Un bref état des lieux, chiffres à l’appui, dans une évolution historiquement proche, dont le principal souci est de donner corps à ce propos. Comme d’habitude, la réalité précède la législation qui vient entériner l’existant. Une vérité première, la peine de mort a toujours existé au Maroc. Le code pénal n’a fait que lui donner un habillage législatif à travers une typologie de délit pouvant enclencher une procédure judiciaire à même d’aboutir à une sanction suprême, ôter la vie au prévenu. Entre 1956 et 1993, 198 personnes comparus devant les juges ont été condamnés à mort et exécutés. Une estimation confirmée par L’Instance équité et réconciliation, avec cette précision que la quasi-totalité des suppliciés passés par les armes l’ont été sous le règne de Hassan II. Depuis 1993 et la fameuse affaire du commissaire Tabit, il n’y a pas eu d’exécution. Valeur aujourd’hui, 115 condamnés à la peine capitale dont 3 femmes, croupissent dans les couloirs de la mort. Un ancien détenu pour atteinte à la sécurité de l’État décrit ainsi les dix années passées dans ce couloir : «À chaque craquement de la porte, chaque fois que j’entendais les pas d’un gardien, je me disais que mon tour est arrivé». Au bout du tunnel, la condamnation de ce détenu a été commuée en perpétuité, puis en grâce royale, dix ans après.

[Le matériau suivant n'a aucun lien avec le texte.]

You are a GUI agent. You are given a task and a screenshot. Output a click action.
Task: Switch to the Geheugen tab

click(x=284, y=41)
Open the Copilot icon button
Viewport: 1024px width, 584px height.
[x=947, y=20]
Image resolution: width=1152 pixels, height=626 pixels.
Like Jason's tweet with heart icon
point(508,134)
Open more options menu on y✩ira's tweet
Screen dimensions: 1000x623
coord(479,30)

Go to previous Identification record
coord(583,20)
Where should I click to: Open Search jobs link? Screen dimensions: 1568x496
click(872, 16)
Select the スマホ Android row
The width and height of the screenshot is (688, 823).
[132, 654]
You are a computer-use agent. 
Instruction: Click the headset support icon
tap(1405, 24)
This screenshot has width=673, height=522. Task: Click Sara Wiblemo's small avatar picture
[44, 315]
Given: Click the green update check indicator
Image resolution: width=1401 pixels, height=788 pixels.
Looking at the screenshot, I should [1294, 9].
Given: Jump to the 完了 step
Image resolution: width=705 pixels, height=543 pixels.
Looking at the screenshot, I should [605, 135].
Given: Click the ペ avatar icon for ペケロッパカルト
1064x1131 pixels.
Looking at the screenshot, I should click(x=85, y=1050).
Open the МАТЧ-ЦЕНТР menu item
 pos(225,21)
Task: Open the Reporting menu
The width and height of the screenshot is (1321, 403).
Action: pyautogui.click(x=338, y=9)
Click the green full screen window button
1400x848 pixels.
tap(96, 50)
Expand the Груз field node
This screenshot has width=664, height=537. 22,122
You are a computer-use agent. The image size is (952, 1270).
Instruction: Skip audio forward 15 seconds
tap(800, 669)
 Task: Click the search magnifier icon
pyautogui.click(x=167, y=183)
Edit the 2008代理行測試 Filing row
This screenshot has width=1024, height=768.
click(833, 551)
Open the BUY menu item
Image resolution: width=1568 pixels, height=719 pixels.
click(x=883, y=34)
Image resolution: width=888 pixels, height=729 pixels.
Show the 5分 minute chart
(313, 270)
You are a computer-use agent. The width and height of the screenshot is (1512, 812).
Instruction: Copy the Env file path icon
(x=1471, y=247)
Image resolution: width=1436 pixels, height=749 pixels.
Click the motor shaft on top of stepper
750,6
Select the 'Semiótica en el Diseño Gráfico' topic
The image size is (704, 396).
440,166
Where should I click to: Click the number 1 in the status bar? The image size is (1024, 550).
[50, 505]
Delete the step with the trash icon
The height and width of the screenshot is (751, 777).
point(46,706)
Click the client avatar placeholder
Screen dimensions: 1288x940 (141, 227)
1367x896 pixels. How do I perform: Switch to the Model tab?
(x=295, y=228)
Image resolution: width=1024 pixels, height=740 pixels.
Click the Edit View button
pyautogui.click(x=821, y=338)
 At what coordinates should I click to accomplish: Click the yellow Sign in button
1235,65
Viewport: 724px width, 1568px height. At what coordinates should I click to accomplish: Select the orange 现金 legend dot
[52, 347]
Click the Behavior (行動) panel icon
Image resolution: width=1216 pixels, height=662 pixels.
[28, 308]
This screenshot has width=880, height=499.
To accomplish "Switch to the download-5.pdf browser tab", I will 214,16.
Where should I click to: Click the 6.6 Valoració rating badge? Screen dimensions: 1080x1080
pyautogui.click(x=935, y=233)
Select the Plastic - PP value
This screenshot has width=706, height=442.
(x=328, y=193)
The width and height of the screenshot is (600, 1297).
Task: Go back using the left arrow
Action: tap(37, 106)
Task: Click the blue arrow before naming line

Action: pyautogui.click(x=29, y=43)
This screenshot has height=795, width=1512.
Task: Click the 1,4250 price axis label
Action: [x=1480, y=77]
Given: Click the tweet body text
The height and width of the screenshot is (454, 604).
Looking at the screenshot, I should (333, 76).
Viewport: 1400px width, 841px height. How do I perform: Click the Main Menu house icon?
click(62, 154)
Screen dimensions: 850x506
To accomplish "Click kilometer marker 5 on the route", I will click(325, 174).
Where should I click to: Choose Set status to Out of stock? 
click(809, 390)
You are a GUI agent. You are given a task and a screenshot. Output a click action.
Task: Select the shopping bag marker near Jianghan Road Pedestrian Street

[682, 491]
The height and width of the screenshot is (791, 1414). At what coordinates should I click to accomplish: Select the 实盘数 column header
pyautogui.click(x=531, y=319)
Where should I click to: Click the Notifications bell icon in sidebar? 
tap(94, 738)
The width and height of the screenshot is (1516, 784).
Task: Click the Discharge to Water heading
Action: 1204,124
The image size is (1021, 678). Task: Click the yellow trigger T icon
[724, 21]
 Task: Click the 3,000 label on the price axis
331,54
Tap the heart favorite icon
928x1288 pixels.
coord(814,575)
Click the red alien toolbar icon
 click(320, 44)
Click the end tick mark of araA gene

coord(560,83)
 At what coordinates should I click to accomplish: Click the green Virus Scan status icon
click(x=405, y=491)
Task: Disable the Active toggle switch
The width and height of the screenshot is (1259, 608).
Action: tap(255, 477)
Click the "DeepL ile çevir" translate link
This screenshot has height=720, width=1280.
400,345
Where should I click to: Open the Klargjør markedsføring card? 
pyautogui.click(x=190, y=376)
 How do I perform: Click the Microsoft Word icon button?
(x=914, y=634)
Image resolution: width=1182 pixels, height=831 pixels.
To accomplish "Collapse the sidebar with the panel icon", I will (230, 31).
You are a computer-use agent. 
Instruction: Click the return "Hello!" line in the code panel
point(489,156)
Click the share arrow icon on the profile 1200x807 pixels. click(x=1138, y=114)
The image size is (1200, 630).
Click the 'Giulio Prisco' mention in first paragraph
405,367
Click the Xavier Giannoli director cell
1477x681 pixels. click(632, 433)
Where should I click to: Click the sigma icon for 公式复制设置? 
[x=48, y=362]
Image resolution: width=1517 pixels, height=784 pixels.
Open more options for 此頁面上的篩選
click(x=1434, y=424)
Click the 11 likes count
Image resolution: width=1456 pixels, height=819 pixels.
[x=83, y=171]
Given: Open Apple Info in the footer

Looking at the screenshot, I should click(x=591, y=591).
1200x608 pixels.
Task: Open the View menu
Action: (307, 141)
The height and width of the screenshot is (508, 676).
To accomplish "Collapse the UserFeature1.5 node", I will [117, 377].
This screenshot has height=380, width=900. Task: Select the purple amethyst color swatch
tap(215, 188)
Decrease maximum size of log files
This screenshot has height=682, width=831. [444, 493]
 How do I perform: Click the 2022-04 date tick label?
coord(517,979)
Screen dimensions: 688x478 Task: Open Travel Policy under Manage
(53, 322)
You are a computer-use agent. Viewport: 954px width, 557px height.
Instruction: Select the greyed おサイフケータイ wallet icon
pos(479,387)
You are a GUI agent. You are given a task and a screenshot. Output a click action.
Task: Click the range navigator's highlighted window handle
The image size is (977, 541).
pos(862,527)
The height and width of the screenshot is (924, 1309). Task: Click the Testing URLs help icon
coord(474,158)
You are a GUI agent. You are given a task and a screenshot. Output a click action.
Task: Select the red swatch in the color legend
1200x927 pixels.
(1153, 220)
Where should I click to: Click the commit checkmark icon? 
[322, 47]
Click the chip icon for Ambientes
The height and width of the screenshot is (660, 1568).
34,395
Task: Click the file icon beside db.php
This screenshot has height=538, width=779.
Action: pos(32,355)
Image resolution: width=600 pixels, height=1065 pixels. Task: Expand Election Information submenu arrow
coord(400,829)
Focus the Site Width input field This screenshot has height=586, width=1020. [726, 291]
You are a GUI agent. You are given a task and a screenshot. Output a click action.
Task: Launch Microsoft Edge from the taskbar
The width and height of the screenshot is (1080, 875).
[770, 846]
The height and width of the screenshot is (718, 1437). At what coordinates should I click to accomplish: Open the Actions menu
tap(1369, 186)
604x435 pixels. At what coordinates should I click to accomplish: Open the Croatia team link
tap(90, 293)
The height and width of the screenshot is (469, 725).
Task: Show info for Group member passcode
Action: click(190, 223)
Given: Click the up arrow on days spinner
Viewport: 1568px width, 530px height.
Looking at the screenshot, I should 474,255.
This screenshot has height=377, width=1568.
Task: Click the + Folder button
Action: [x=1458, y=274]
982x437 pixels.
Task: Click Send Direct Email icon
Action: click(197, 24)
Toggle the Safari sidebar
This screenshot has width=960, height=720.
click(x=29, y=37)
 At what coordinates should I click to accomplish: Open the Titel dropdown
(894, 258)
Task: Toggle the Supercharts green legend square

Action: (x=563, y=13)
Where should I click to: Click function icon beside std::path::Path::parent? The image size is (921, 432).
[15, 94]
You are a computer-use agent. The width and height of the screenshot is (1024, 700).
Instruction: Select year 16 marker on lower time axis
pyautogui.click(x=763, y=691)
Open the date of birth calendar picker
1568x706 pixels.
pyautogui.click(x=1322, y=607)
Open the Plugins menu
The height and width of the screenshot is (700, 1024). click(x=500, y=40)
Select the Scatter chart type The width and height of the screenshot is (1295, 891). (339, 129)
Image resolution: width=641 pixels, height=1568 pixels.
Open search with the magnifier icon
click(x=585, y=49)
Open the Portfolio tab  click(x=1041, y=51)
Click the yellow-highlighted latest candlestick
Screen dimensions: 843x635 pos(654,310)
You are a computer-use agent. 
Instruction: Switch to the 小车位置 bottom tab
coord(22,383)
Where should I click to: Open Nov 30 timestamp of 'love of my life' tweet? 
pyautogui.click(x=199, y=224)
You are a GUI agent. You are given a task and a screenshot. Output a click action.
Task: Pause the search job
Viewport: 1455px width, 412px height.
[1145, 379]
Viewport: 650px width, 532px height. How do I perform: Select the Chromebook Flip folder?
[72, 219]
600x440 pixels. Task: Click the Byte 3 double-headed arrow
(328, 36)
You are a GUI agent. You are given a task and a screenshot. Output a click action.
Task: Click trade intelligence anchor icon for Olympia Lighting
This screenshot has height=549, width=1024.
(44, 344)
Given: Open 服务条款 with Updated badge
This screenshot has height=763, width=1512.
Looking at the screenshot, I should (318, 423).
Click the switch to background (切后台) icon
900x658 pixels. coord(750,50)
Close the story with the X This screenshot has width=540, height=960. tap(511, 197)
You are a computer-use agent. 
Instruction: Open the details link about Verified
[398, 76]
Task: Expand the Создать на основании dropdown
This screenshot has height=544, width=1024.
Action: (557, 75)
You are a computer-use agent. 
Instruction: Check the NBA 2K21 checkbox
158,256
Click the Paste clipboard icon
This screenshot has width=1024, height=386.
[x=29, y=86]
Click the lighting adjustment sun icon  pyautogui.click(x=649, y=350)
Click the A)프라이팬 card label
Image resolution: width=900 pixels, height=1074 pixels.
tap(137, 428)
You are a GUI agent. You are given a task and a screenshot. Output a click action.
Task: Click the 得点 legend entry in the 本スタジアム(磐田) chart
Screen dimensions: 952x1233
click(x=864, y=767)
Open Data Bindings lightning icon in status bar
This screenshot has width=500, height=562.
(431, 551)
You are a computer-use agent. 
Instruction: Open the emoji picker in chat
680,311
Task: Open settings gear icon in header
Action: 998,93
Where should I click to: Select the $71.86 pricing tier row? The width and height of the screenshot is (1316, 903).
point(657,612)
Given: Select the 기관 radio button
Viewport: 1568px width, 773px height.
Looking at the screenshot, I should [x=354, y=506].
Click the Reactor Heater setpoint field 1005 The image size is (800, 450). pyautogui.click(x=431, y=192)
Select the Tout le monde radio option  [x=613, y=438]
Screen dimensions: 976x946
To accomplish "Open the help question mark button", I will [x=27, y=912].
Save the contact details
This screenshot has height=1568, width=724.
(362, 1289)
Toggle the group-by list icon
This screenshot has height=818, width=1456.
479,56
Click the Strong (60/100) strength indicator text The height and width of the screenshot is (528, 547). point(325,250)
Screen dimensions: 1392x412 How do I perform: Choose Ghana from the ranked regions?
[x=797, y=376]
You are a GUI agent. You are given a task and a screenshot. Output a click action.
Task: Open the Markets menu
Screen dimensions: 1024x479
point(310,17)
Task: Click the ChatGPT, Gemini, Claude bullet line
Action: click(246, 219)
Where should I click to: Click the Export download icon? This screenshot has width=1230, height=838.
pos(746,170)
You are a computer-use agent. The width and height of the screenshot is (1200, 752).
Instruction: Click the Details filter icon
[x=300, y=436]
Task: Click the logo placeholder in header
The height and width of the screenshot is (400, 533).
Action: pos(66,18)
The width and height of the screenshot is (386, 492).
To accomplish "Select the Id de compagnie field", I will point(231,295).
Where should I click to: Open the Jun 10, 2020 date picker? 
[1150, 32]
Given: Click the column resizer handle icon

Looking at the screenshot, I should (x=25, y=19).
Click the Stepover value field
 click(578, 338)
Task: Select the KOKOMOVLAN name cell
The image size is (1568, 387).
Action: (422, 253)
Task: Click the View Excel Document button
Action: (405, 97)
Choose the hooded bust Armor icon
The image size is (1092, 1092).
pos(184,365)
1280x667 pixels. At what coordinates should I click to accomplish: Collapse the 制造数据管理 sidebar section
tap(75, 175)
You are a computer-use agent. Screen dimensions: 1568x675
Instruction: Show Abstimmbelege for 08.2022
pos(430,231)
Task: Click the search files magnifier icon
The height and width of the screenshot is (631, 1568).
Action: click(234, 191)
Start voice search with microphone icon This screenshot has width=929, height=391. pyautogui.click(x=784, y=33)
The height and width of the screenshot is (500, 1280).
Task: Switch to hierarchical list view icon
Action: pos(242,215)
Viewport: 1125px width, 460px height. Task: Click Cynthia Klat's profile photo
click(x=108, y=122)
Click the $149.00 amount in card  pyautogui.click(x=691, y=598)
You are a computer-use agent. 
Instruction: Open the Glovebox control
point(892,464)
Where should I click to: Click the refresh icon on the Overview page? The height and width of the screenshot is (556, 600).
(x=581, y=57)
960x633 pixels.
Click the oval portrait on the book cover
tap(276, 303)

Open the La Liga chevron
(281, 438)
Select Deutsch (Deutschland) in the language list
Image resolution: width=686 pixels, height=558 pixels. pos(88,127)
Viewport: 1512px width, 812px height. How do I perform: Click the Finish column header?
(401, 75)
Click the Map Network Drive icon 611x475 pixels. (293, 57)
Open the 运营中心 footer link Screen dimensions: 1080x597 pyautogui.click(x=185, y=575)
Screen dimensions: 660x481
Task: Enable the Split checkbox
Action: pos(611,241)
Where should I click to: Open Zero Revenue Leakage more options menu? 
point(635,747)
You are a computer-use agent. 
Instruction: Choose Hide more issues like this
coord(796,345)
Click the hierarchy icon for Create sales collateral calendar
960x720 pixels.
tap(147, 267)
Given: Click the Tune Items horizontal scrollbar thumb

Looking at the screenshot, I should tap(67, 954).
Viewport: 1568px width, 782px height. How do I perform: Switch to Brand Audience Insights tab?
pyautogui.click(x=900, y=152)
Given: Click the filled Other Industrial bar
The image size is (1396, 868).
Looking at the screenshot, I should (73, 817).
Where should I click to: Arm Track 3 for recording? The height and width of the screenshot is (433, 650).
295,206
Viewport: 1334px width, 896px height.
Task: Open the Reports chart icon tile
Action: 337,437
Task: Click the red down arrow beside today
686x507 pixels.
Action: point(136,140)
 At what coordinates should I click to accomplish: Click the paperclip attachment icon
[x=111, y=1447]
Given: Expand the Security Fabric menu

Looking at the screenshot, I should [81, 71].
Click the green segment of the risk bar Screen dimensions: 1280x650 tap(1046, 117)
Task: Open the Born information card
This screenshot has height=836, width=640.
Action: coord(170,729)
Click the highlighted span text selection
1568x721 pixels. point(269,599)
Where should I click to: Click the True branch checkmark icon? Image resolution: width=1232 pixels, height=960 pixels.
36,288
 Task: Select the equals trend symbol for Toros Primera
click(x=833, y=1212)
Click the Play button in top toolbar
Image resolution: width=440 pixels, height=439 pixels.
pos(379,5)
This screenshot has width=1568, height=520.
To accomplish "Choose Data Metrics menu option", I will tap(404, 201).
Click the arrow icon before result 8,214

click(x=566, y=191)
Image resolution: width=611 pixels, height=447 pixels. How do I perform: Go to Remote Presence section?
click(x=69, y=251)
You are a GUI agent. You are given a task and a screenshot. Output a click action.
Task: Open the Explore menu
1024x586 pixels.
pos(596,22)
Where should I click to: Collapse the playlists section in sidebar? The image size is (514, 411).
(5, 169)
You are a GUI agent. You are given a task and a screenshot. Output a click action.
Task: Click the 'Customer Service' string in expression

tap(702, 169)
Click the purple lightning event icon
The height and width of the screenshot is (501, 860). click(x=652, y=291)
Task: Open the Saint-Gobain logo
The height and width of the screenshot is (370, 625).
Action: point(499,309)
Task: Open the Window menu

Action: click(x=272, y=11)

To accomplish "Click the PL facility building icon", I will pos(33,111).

Dans les milieux abolitionnistes, en plus d’Amnesty international, la principale entité civile c’est la Coalition nationale pour l’abolition de la peine de mort (CNAPM) qui représente pas moins de 17 associations agissant pour le même objectif. Un élément relativement récent rend cette militance beaucoup moins efficiente, voire carrément inappropriée. Il s’agit de la menace terroriste qui plane sans répit. À chaque pas en faveur de cette cause humanitaire, survient un attentat terroriste et le retour à la case départ. À plus d’une reprise, un projet de loi pour l’abolition de la peine de mort devait être présentée au parlement. Un passage obligé qui aurait permis l’exposé de différentes lectures d’une question aussi primordiale que le rapport à la vie et à la mort. Comme pour réajuster le rapport de force des deux côtés de la barrière pour ou contre l’abolition, la constitution de 2011 a proclamé, dans son article 20, que «le droit à la vie est le premier de tout être humain. La loi protège ce droit». En clair, le droit à la vie contre le droit de l’ôter au nom de la raison d’État, sous couvert de défense des assises fondamentales de la vie en société. L’argument massue de la religion et de la vielle loi du talion est souvent appelée à la rescousse. Ce qui constitue une négation pure et simple de l’évolution de l’humain et de sa capacité à se remettre en cause. Dans cet affrontement à dimensions multiples, toutes les représentations philosophiques sous l’autorité de l’état de droit, passe en revue. Qui est responsable de quoi ? Peut-on s’autoriser à ôter la vie à l’autre, au nom d’une conviction différente? La position marocaine par rapport à ses principes à vocation universelle, est-elle défendable ?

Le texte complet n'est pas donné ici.